LANSING, Mich. — Michigan Gov. Gretchen Whitmer signed legislation Thursday codifying LGBTQ protections into the state's civil rights law, permanently outlawing discrimination on the basis of sexual orientation or gender identity in the state.
The legislation follows a state Supreme Court ruling last year that the Michigan’s Elliot-Larsen Civil Rights Act, which outlaws discrimination in employment, housing, public accommodations and education on the basis of sex, extended to sexual orientation as well.
Whitmer’s signature Thursday ensures that the high court’s ruling cannot be reversed in the future and goes one step further in extending protections to include gender identity or expression. It comes at a time, Whitmer said, when there's a “nationwide assault on our LGBTQ-plus community, especially our trans neighbors, family and friends.”
“There are state legislatures across this country dedicating themselves to legalizing discrimination,” Whitmer said. “In Michigan, we will keep expanding freedoms and getting things done on the issues that actually make a difference in people’s lives.”
Democrats took full control of the state government this year for the first time in 40 years and have worked quickly to undo decades of Republican measures. The Michigan Legislature advanced a repeal of the state's “right-to-work” law earlier this week. On Thursday, the Senate passed an 11-bill gun safety package.

◆ ◆ ◆

CHALLENGE A
In the article on Michigan's LGBTQ protections, how many bills were in the gun safety package the Senate passed on Thursday?
CHALLENGE B
Translate this sentence from the article on Michigan's LGBTQ protections into Spanish: "The Michigan Legislature advanced a repeal of the state's “right-to-work” law earlier this week."
CHALLENGE C
Pick up the article on Michigan's LGBTQ protections after its final sentence and keep writing it.

DATA LISTING
◆ ◆ ◆

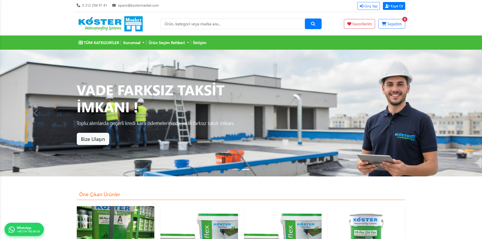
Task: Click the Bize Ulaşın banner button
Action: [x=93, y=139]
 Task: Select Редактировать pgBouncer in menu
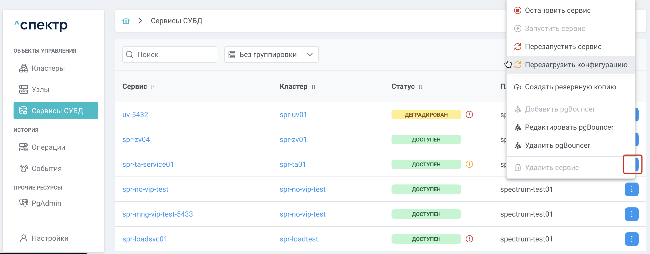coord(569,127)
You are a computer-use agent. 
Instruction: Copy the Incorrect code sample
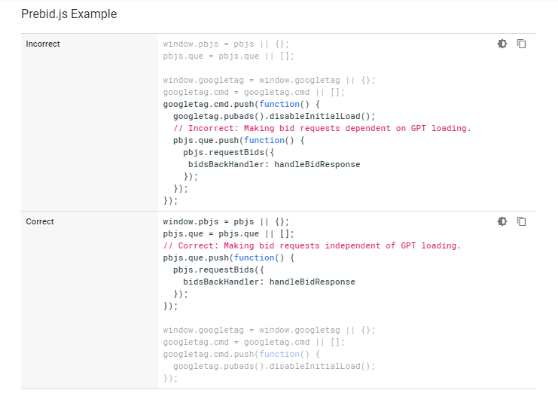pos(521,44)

◆ ◆ ◆

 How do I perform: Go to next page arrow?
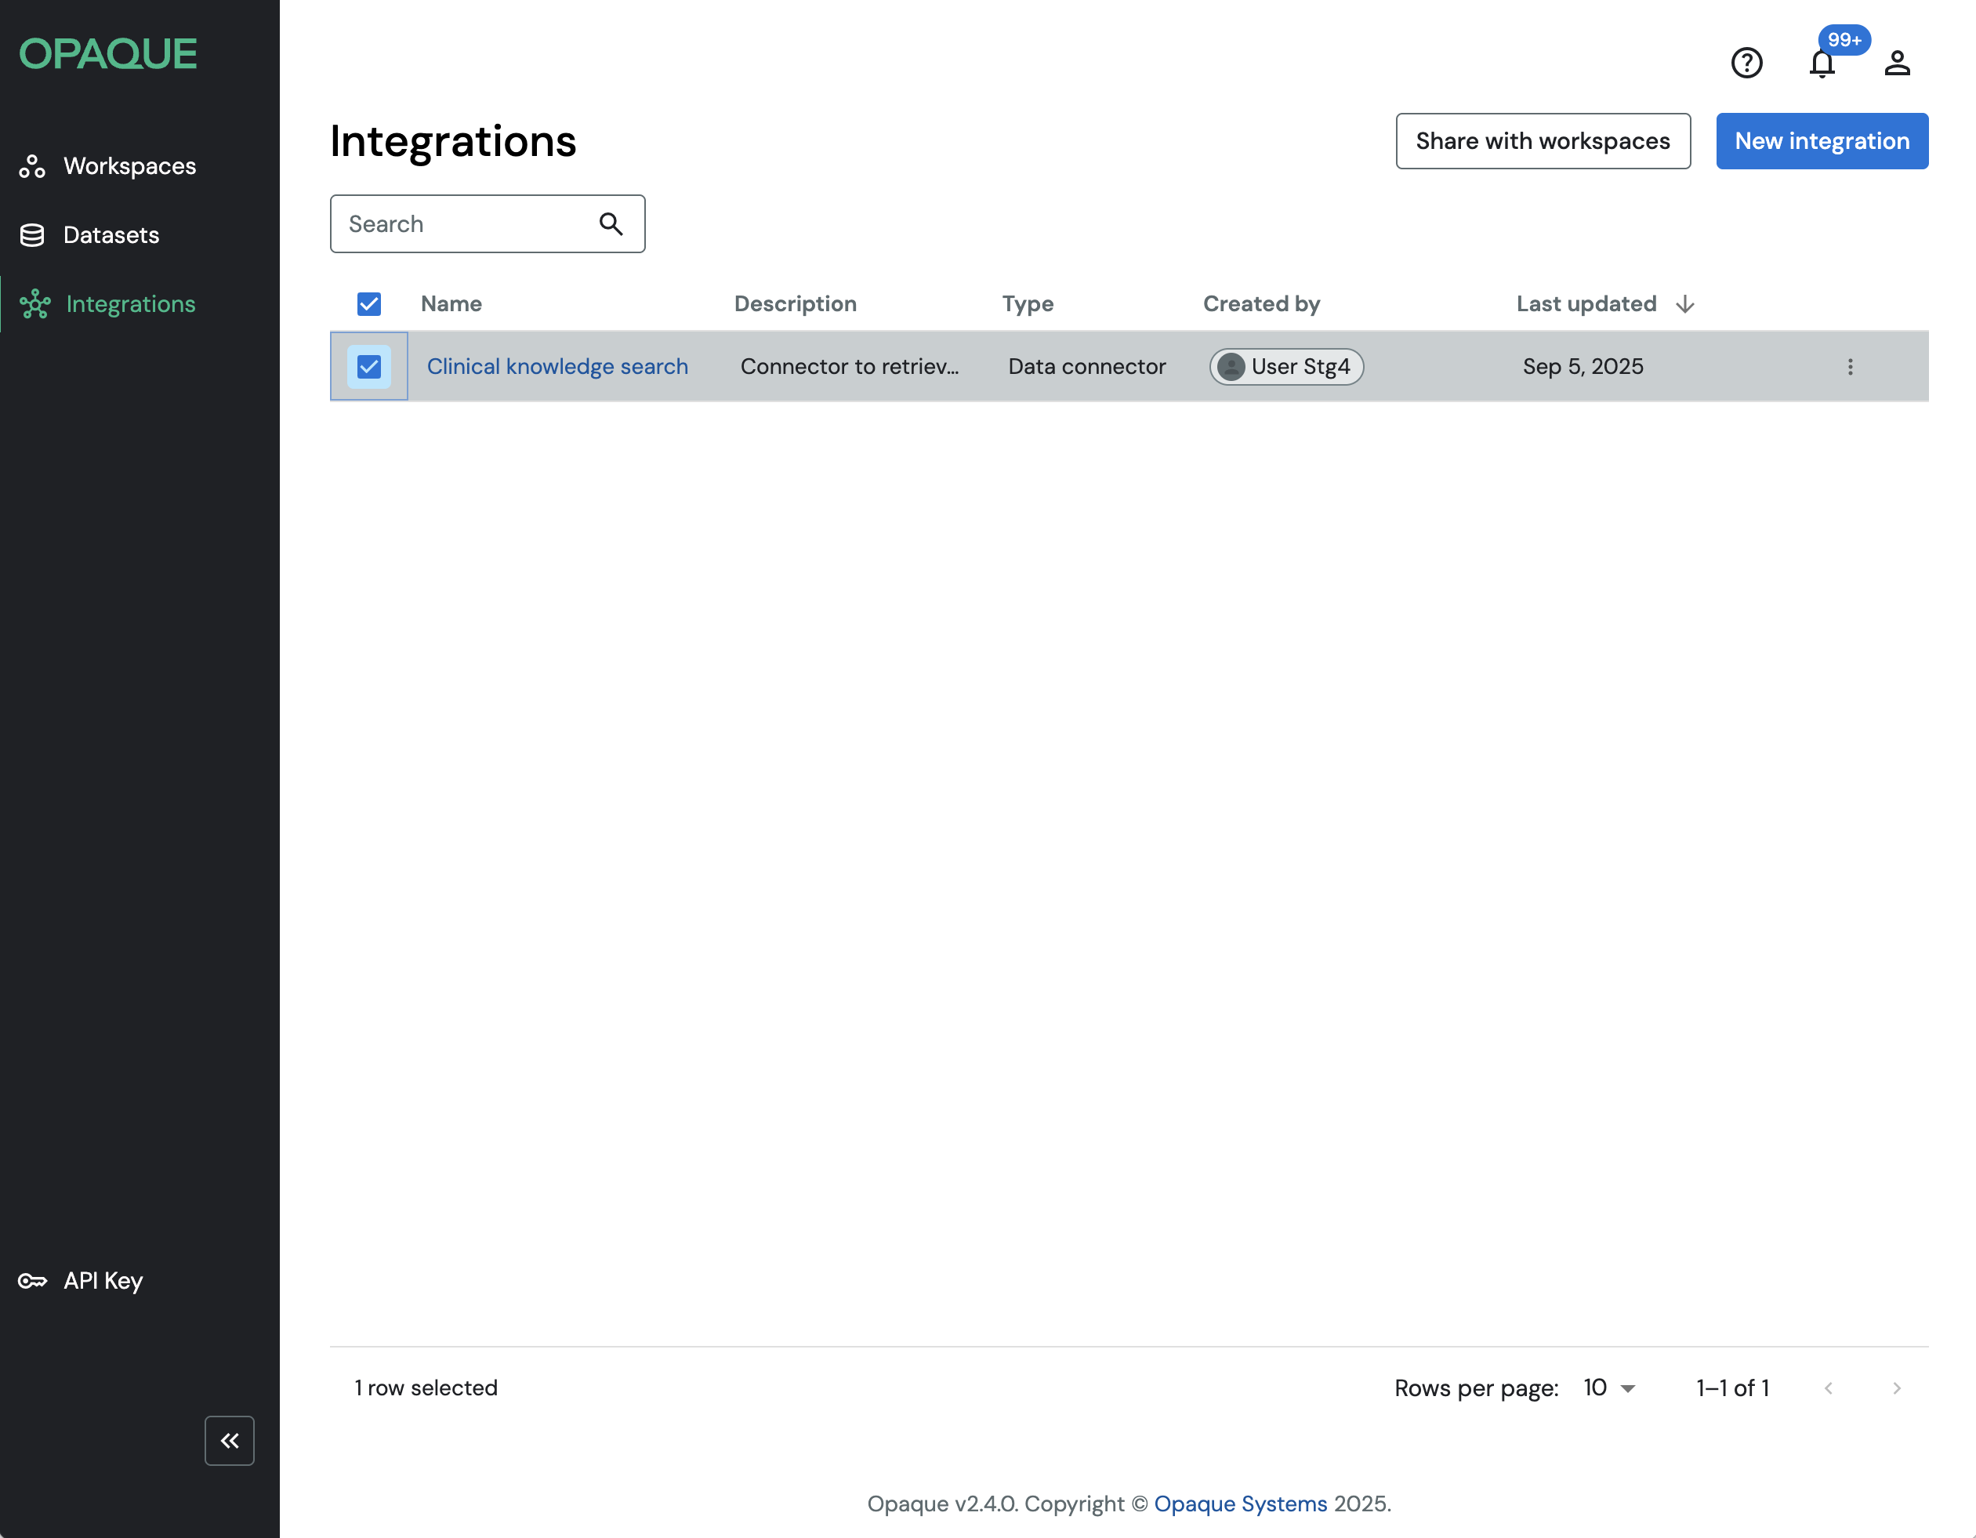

◆ ◆ ◆

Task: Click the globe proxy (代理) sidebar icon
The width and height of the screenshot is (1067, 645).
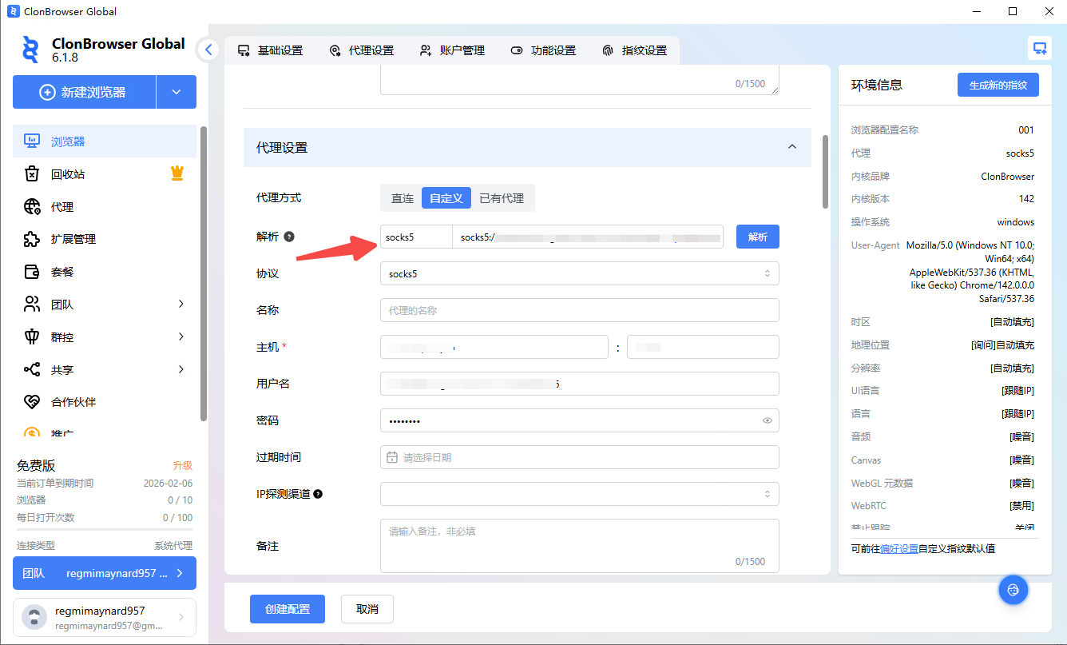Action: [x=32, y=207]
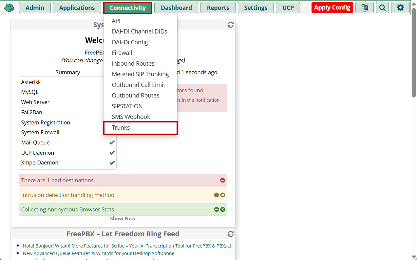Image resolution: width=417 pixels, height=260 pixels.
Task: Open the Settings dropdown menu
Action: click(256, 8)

◆ ◆ ◆

TASK ANSWER A
11

TASK ANSWER B
La Legislatura de Michigan avanzó la derogación de la ley estatal de “derecho al trabajo” a principios de esta semana.

TASK ANSWER C
Michigan was previously one of 29 states that did not have laws explicitly protecting LGBTQ people from discrimination, according to the gay rights group the Human Rights Campaign, and Michigan Democrats made it a top priority this year after seeing the effort blocked by Republicans for years.
The Michigan House and Senate passed the LGBTQ protections earlier this month with the large majority of Republicans voting in opposition, claiming that it could infringe on religious groups’ rights.
The bill's sponsor, Jeremy Moss, the state's first openly gay state senator, said Thursday that amending the state's civil rights act to include LGBTQ protections has been 40 years in the making. “This baton has been passed from generation to generation,” he said.
The Elliot-Larsen Civil Rights Act also prohibits discrimination based on religion, race, color, national origin, age, sex, height, weight, familial status and marital status.
Former Republican Rep. Mel Larsen, who helped author the civil rights act alongside Democratic Rep. Daisy Elliott in 1976, attended the bill signing in Lansing and said the “original intent, and the intent still, is that every citizen of Michigan has the right to be protected under the Elliot-Larsen Civil Rights Act.”
The anti-discrimination legislation also comes at a time when advocates for LGBTQ rights say Republican-led states across the country are trying to erase the legal existence of people who are trans and to restrict the expression of those who are nonbinary, gender-fluid or who perform in drag.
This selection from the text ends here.